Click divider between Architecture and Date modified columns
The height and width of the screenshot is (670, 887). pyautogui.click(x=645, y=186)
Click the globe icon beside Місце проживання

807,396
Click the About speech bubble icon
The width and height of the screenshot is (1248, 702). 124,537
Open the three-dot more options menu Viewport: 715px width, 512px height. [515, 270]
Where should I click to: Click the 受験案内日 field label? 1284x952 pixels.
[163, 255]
* * *
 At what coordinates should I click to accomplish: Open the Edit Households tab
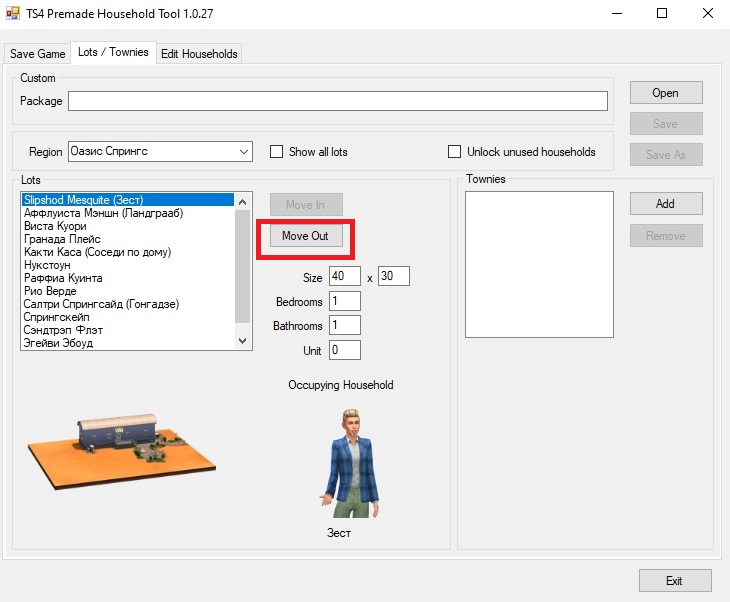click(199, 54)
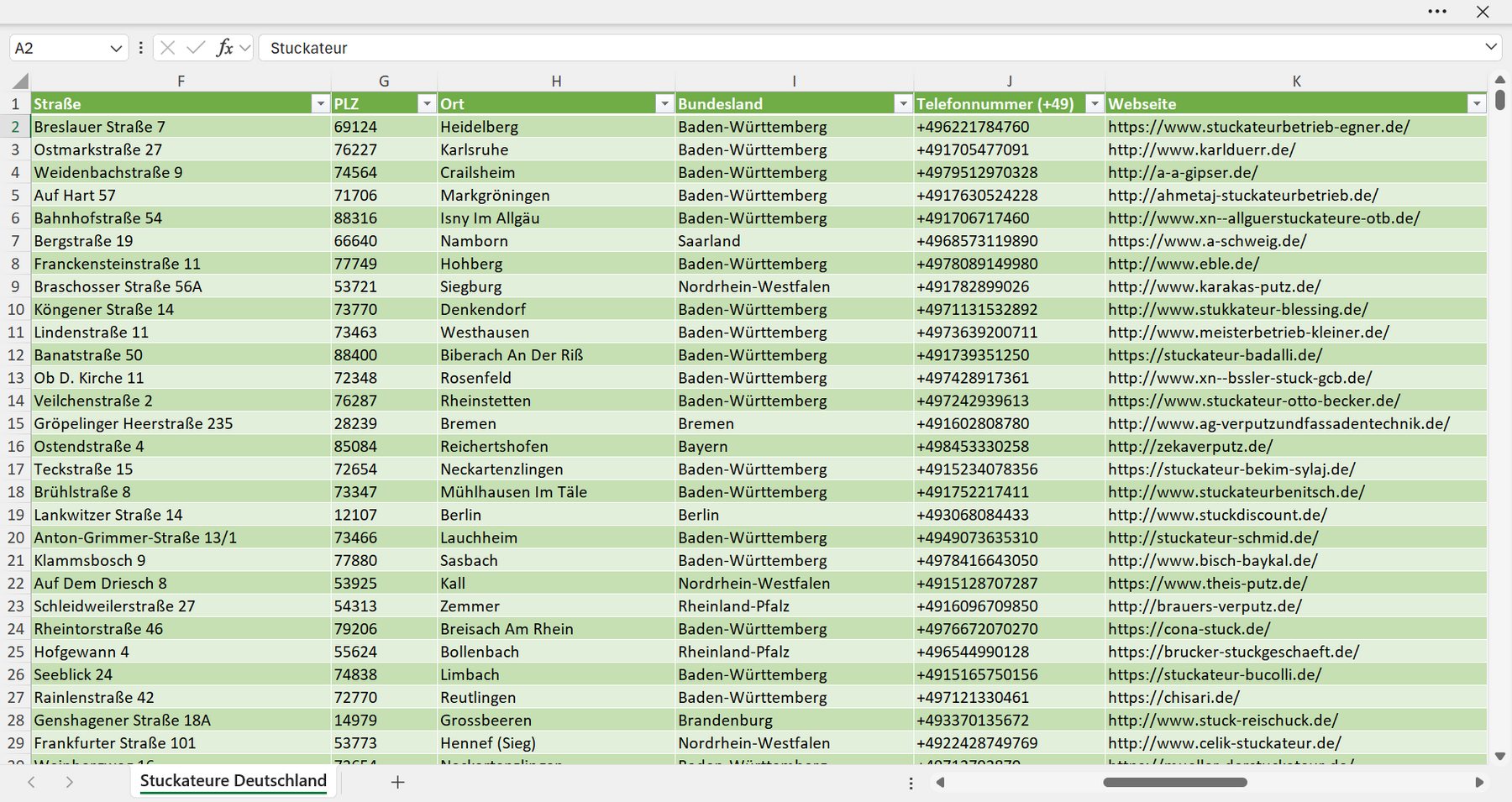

■ **Task**
Set down exactly the lines of the data above, beginning with the line that has "Click divider between" and ending with the line that has "Open the three-dot", and no others.

■ **Result of the exercise**
Click divider between Architecture and Date modified columns
The height and width of the screenshot is (670, 887). pyautogui.click(x=645, y=186)
Click the globe icon beside Місце проживання

807,396
Click the About speech bubble icon
The width and height of the screenshot is (1248, 702). 124,537
Open the three-dot more options menu Viewport: 715px width, 512px height. [515, 270]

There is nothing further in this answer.